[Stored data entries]

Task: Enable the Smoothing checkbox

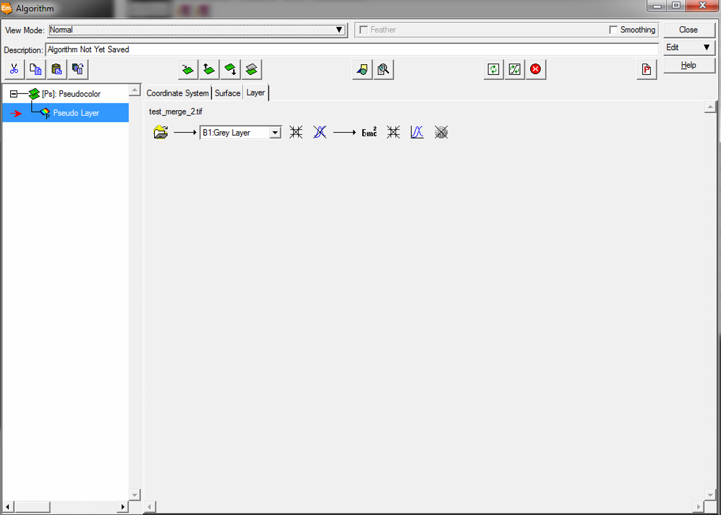Action: tap(613, 30)
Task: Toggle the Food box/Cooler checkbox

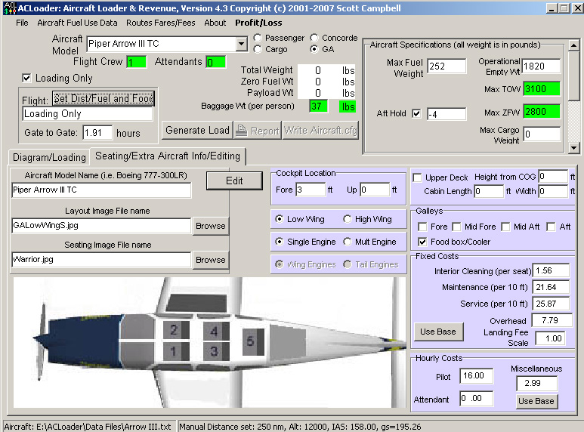Action: point(423,242)
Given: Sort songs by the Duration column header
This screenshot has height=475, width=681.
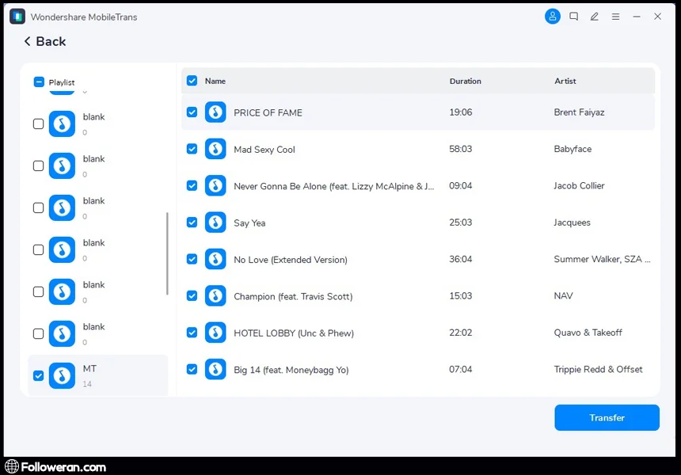Looking at the screenshot, I should click(465, 81).
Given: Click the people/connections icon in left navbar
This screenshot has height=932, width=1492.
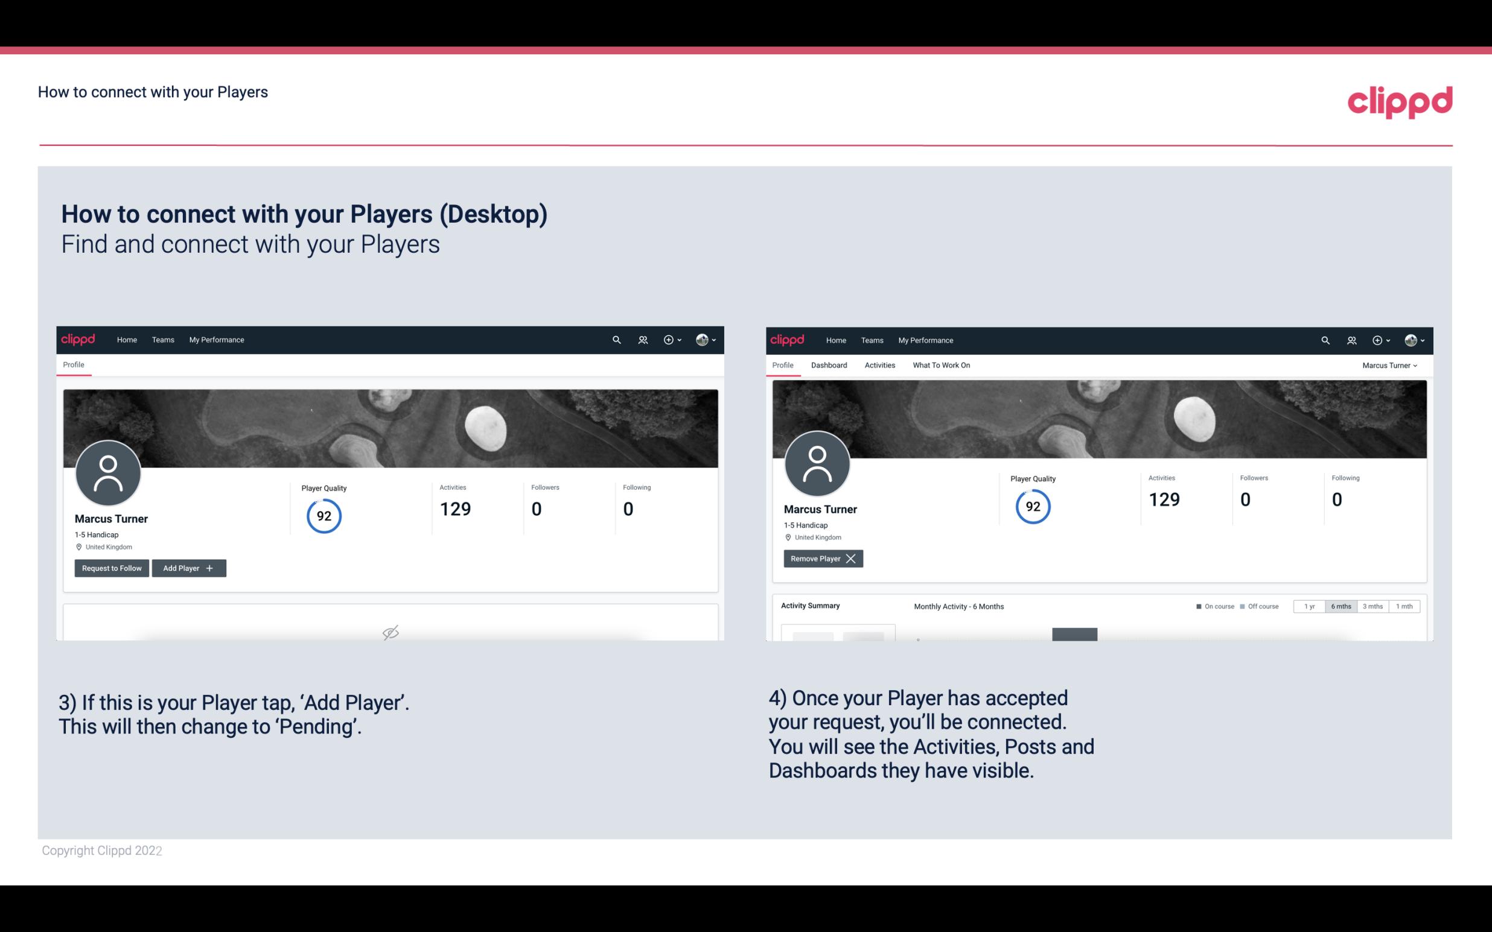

Your task: In the entries above, find the line containing "Given: Sort songs"; transcribe exactly that line and every line after it through the end, and only those, omitting pictures.

Task result:
Given: Sort songs by the Duration column header
This screenshot has height=475, width=681.
Looking at the screenshot, I should click(465, 81).
Given: Click the people/connections icon in left navbar
This screenshot has height=932, width=1492.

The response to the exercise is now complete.